Mum's The Word For Fall Color

by Douglas L. Bishop on 10/25/2008 14:59

As summer turns to fall, gardeners turn to chrysanthemums for continuing garden color.

A reliable, easy-to-grow perennial, the chrysanthemum (or “mum” as it is often called) blooms right on through the frosty weather and sometimes even into the coldness of December.

Mums are available in a wide array of color choices including white, pink, red, yellow, and some shades of orange and lavender or purple. Most of the plants, if properly cultivated, provide almost a solid mass of blooms across the surface of the plants, yielding a brilliant display whether grown outdoors in the flower garden or in containers on the patio or deck or in window boxes, or grown indoors as houseplants.

The blooms may also be cut and arranged into a colorful tabletop bouquet, mixing the colors together or creating a mix of mum blossoms and other types of flowers and greenery.

The easiest way to procure healthy, heavy-laden-with-bloom-buds chrysanthemums is to purchase them at your local garden center when they are in plentiful supply in the early fall. This assures you of a good selection of colors to suit your planting needs.

Blooming mums are also often available for spring purchase around the time of Mother’s Day. These spring bloomers can then be planted directly into your garden to spend the summer there in the great outdoors. As the blooms fade in the heat of summer, pinch back or cut back the top growth to encourage more denseness and fullness in the plant. Then, allow the full growth to develop in the late summer, thus encouraging the development of a profusion of fall blossoms.

The chrysanthemum plants should be able to over-winter successfully in your outdoor garden if the weather conditions are not too severe. If you live in a colder locale, it’s best to cut your mums back to a height of just a few inches and then cover them with a good mulch to get them through the cold months.
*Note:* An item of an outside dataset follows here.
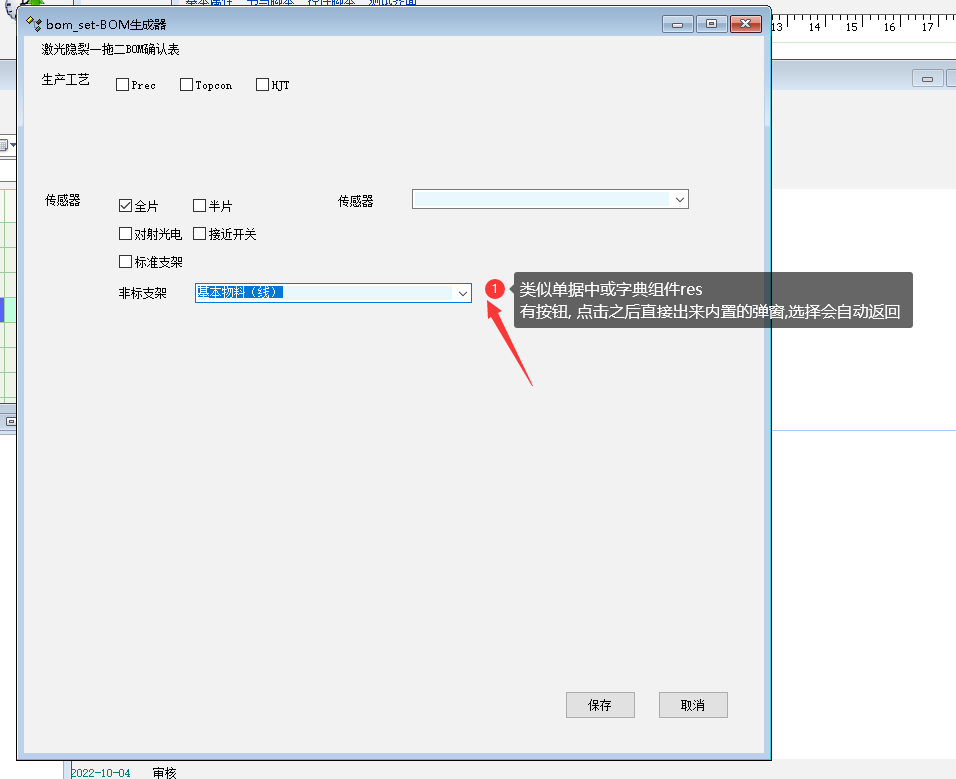Check the 标准支架 checkbox

125,262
In the spring as the new growth appears, you may want to divide your plants, especially if they have been in the ground for a couple of years and have developed a lot of woody stem growth in the central part of the plants’ crowns.

Dig up the plants and divide them into several pieces, making sure to have a good section of roots and top growth in each division. Use mostly the outer tender growth part of the mums to replant and not the tough woody inner part we mentioned; the newly divided sections will bloom more vigorously than the older wooded sections.

Be sure to water your chrysanthemums well, particularly in the heat of summer, and don’t allow the soil around them to completely dry out, as mums tend to be rather shallow rooted plants.

Mums, which are members of the daisy family, prefer a richly organic soil and do their best growing and blooming in full sun, although they will also produce blossoms, just not as many or as large, in partial shade.

Healthy mums are rarely affected by diseases or insect pests other than maybe the occasional aphid or leaf borer, which can be easily handled with mild insecticides.

Not only do the plants over-winter quite well and produce tons of blooms even in cool weather, they are also easy to grow and will repeat their blooming performance year after year with a minimum of effort on your part. No wonder chrysanthemums are often called “hardy” mums!